### Aim of the exercise:
In the listing below, find the line containing "[2] (70, 336)" and the line containing "[Открыть поиск] (115, 11)". Repeat exactly those two lines and every line between them.

### Material for this exercise:
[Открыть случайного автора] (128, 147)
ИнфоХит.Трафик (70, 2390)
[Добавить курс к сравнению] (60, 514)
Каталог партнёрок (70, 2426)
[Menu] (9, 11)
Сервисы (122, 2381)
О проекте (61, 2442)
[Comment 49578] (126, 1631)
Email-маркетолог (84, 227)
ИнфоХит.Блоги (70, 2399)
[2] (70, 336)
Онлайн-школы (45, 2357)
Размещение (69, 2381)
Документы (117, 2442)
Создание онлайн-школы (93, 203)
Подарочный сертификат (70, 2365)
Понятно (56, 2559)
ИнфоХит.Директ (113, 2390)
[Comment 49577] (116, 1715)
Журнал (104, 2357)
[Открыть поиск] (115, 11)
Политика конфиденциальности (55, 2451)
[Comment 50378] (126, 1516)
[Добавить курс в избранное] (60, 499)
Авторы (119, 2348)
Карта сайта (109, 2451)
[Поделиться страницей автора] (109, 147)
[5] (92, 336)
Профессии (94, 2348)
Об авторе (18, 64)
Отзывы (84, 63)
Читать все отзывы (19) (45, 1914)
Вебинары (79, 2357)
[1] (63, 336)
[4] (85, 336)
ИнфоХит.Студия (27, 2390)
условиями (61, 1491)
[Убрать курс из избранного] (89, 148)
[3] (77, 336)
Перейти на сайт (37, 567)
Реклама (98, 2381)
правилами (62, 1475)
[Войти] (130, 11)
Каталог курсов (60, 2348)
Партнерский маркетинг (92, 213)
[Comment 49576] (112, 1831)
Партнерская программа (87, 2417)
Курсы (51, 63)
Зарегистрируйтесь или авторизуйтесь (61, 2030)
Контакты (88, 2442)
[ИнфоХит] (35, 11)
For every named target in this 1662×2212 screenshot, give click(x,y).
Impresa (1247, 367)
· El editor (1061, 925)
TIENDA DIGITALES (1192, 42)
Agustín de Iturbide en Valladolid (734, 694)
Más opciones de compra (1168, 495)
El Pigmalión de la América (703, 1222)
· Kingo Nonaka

### Output of the exercise:
[2] (70, 336)
Онлайн-школы (45, 2357)
Размещение (69, 2381)
Документы (117, 2442)
Создание онлайн-школы (93, 203)
Подарочный сертификат (70, 2365)
Понятно (56, 2559)
ИнфоХит.Директ (113, 2390)
[Comment 49577] (116, 1715)
Журнал (104, 2357)
[Открыть поиск] (115, 11)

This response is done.